They’ve been some invigorating Melbourne-India exchanges lately.

The first occurred at the RMIT Design Research Institute on Friday during a discussion about the Code of Practice for Craft-Design Collaborations. We discussed the arrangement whereby the Touareg nomads were paid half a million dollars for the use of their name in a new model of Volkswagen. This worried a  worker in East Timor, who said that throwing a large sum of money at a community can sometimes cause more problems that it might solve. An Indian designer took a contrary view, not to say that it doesn’t cause problems, but to question why we assume that we are the ones who know to use money better – ‘If I had all that money, I’m sure I’d blow it all on stupid things too.’ Clearly there’s a lot more to be said on this subject, but we hope that there’s more open discussion like this.

Meanwhile, an alternative conversation with Indian craft was occurring at the culmination of the Crosshatched project, organised by Sandra Bowkett and Minhazz Majumdar. For Sandra, this is the fourth time she has brought Indian artisans to Melbourne. On this occasion she opened up new opportunities for collaboration. For Minhazz, she came to Australia with great curiosity, professing that Australia figured very little in the view most Indians had of the world, especially compared to the US and Britain.

Pradyumna Kumar and Anne Ferguson

Pradyumna Kumar and Anne Ferguson

Vipoo Srivalasa and Pushpa Kumari

Vipoo Srivalasa and Pushpa Kumari

Two of the artists represented the Madhubani folk art tradition of Bihar. Pradyumnar Kumar worked with Anne Ferguson on realising a three-dimensional version of a story that he had illustrated in a prize-winning book. In the story, a firefly witnesses the trials of a walking tree as it battles a raging fire. It seems a particularly poignant story given the recent history of bushfires in Victoria. Except in this case, it is only the fire of the kiln that can same this unfired tree from eventual destruction.

Vipoo Srivalasa worked with Pradyumna’s sister-in-law Pushpa, to again take her two dimensional drawings into the third-dimension, in vessel form. They took turns in creating the outline and interior textures of the cobalt drawings on ceramics.

Minhazz Majumdar watching Montu Chitrakar singing the Melbourne song

Minhazz Majumdar watching Montu Chitrakar singing the Melbourne song

The scene at the Melbourne Cricket Ground in Montu's Melbourne song

The scene at the Melbourne Cricket Ground in Montu's Melbourne song

The third artist was a patachitra painter from Bengal. Chitrakars had been previously hosted during the Tramjatra project as an expression of tram solidarity between Calcutta and Melbourne. Montu Chitraka is part of the next generation of scroll artists. As part of his residency, Montu composed and painted a story of their journey to Melbourne, including the ‘highlight of my life’ in visiting the Melbourne Cricket Ground. The scroll was quickly acquired by the Australia-India Council, though he could have sold this many times over with the great interest it evoked.

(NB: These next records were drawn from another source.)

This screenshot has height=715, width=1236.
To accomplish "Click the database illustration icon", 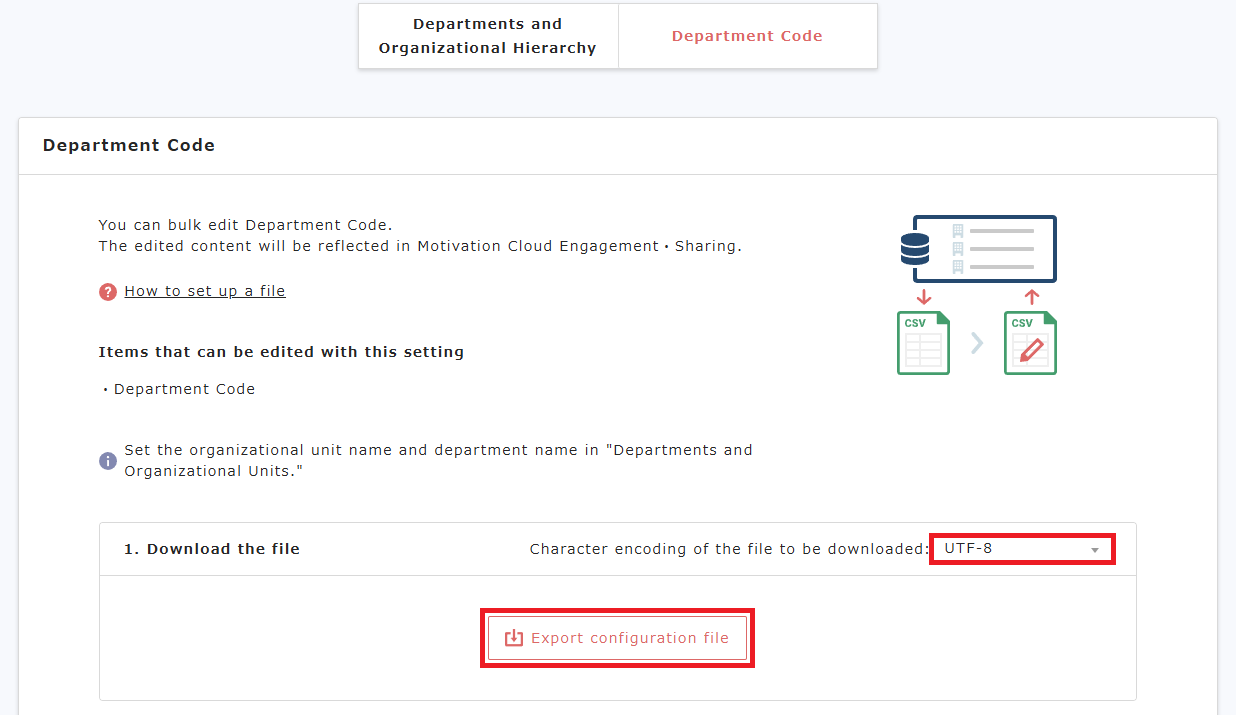I will tap(913, 248).
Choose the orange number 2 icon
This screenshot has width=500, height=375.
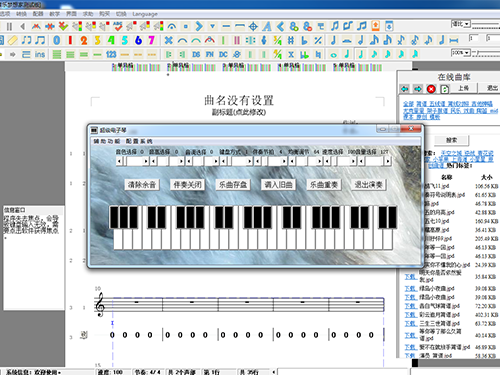[x=84, y=40]
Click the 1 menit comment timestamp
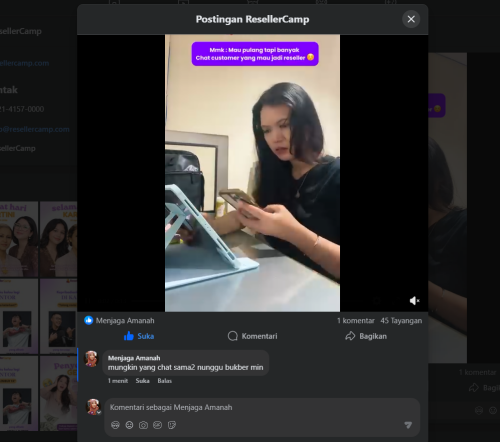 click(118, 381)
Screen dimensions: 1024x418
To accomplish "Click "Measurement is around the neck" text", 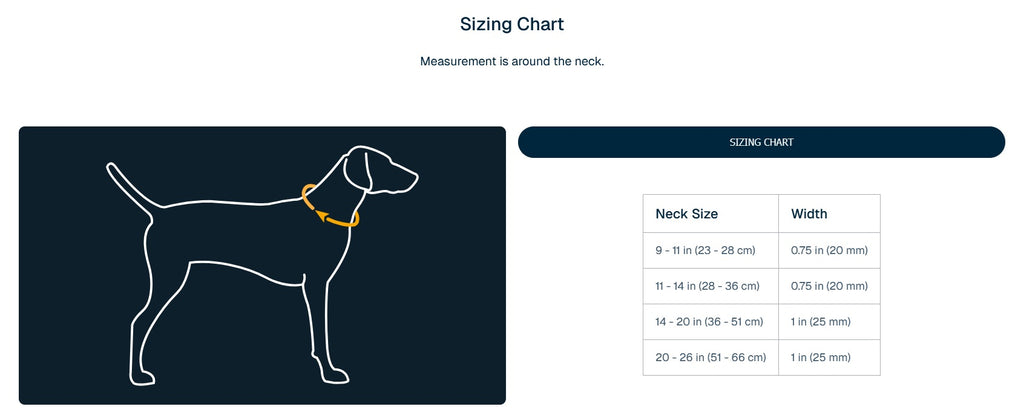I will [x=512, y=61].
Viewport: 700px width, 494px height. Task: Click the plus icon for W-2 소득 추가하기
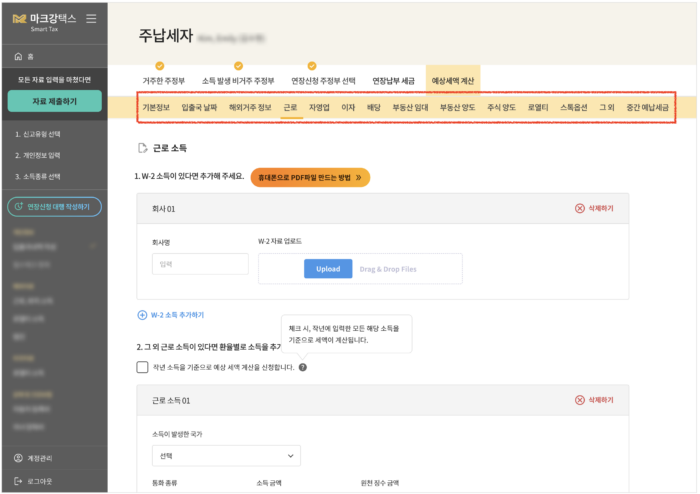click(x=142, y=315)
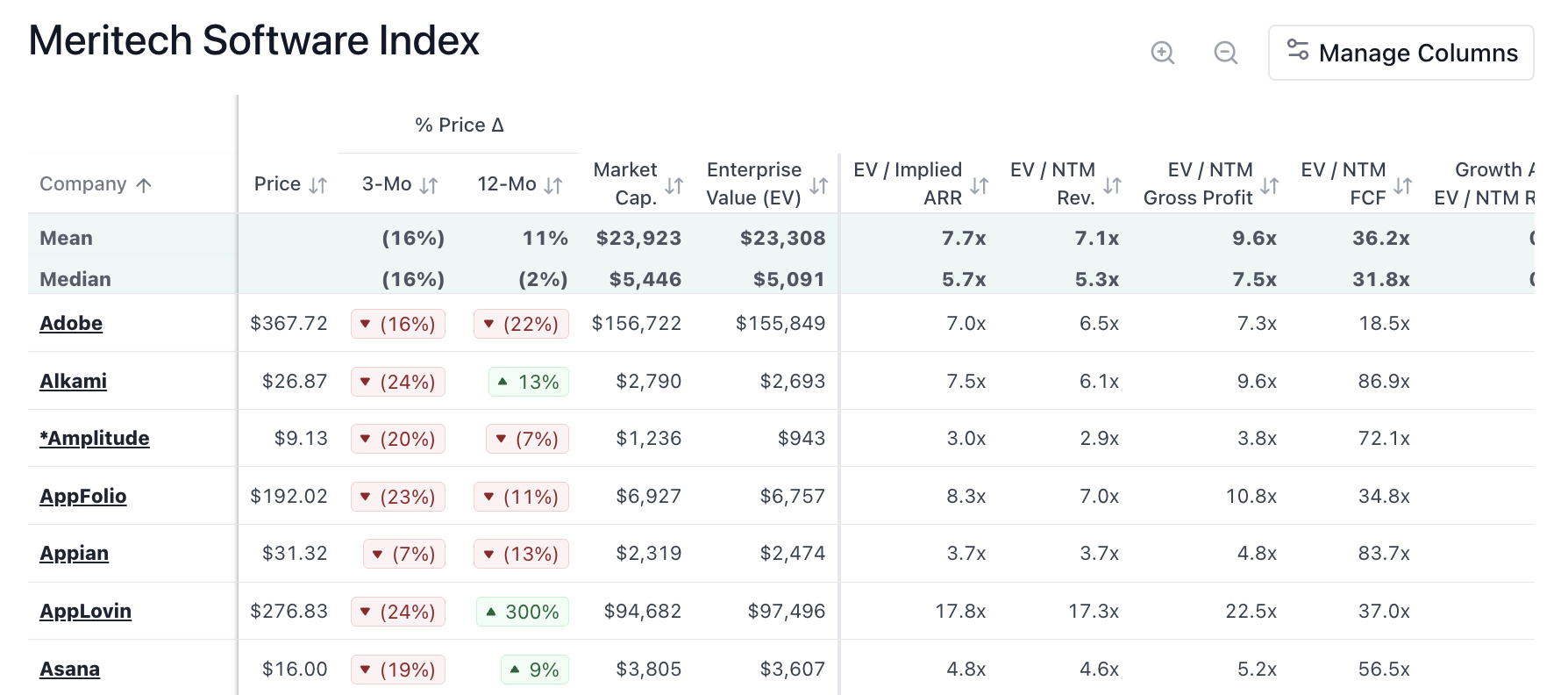Sort the EV / NTM Rev. column

click(x=1112, y=183)
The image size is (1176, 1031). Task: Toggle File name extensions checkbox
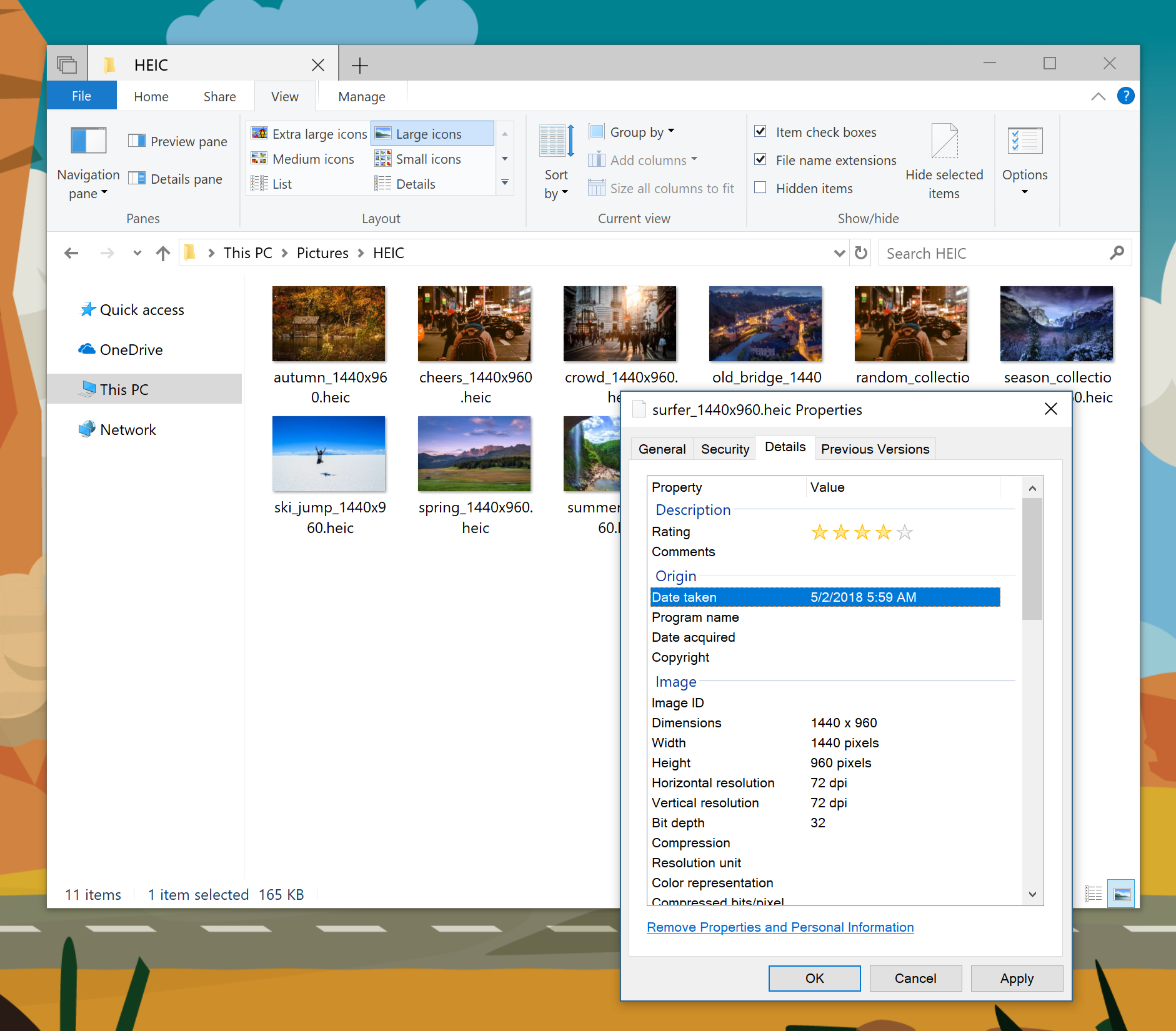(x=760, y=160)
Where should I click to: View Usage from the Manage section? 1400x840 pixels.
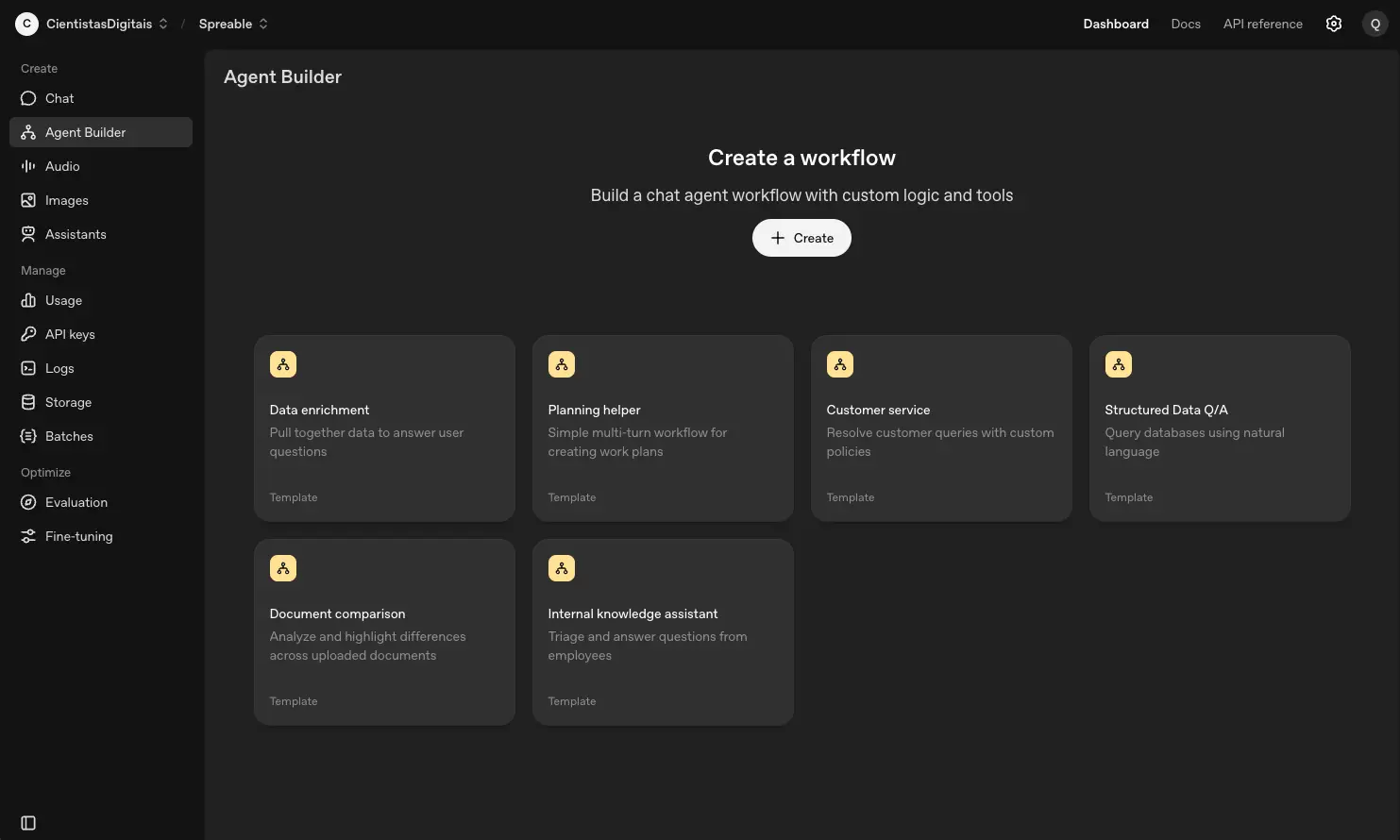(x=63, y=300)
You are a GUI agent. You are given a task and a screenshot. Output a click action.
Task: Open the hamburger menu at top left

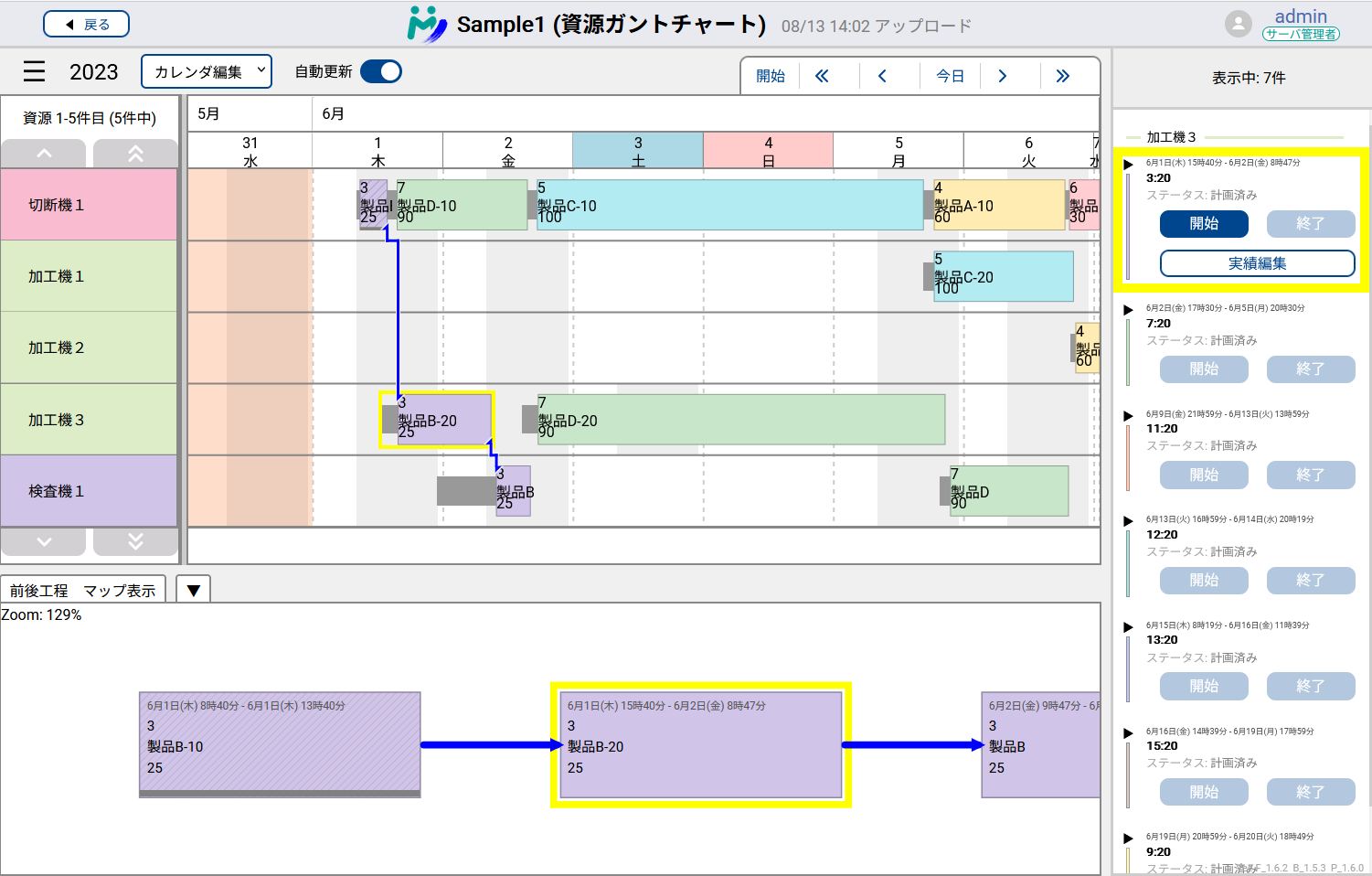click(x=33, y=71)
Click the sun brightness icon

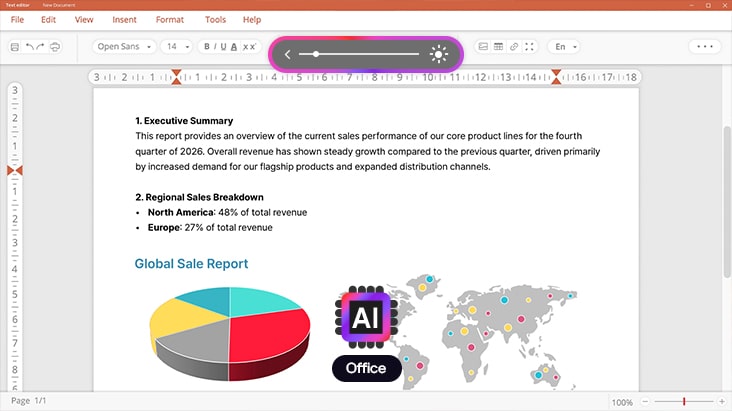tap(438, 54)
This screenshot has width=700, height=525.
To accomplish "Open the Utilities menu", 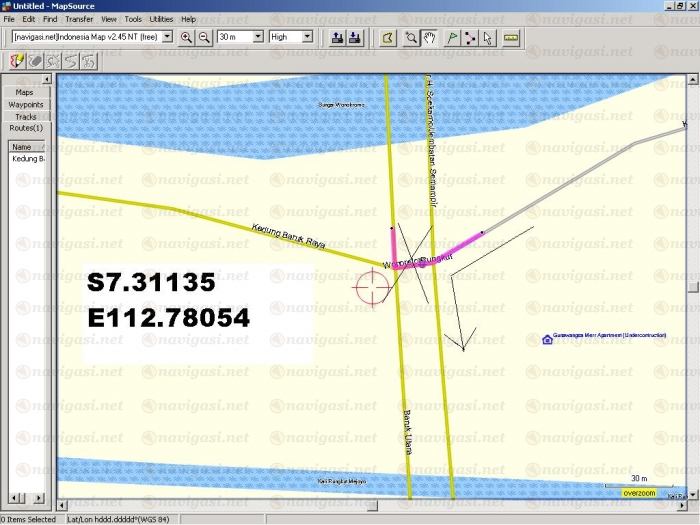I will coord(160,19).
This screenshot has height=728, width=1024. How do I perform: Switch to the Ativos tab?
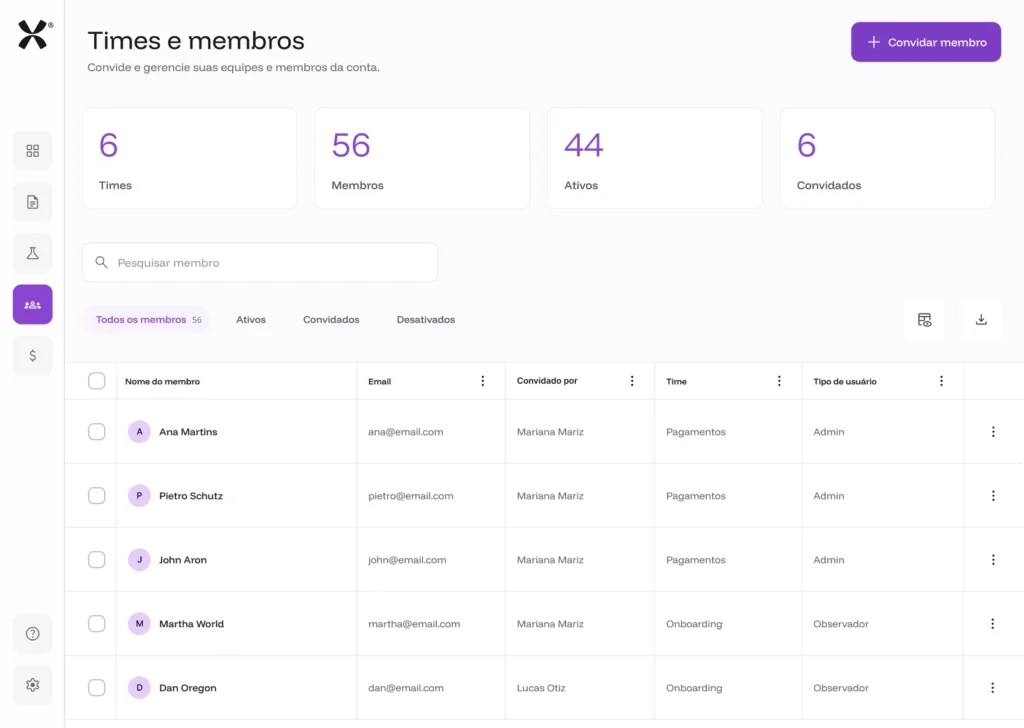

So does this bring us any closer to Minhazz’ question about the role of Australia in Indian identity? We may well return the European concept of the antipodes, that constructed New Holland as a land where the natural order was upturned. A project like Crosshatched enabled these artists to try out different techniques, like moving into three dimensional works. Like the Bollywood film set in Melbourne, Salaam Namaste, Australia offers a space to explore new forms of Indianness. Whether this is a dilution or revival of Indian culture remains to be seen. At a person-to-person level, it certainly seems to have brought the two countries closer.

Perhaps one day we can think about reconstituting a new Gondwana, forest of the Gonds, by reuniting artists from lands in Latin America, Africa, Australasia, India and Middle East, who were once one land mass.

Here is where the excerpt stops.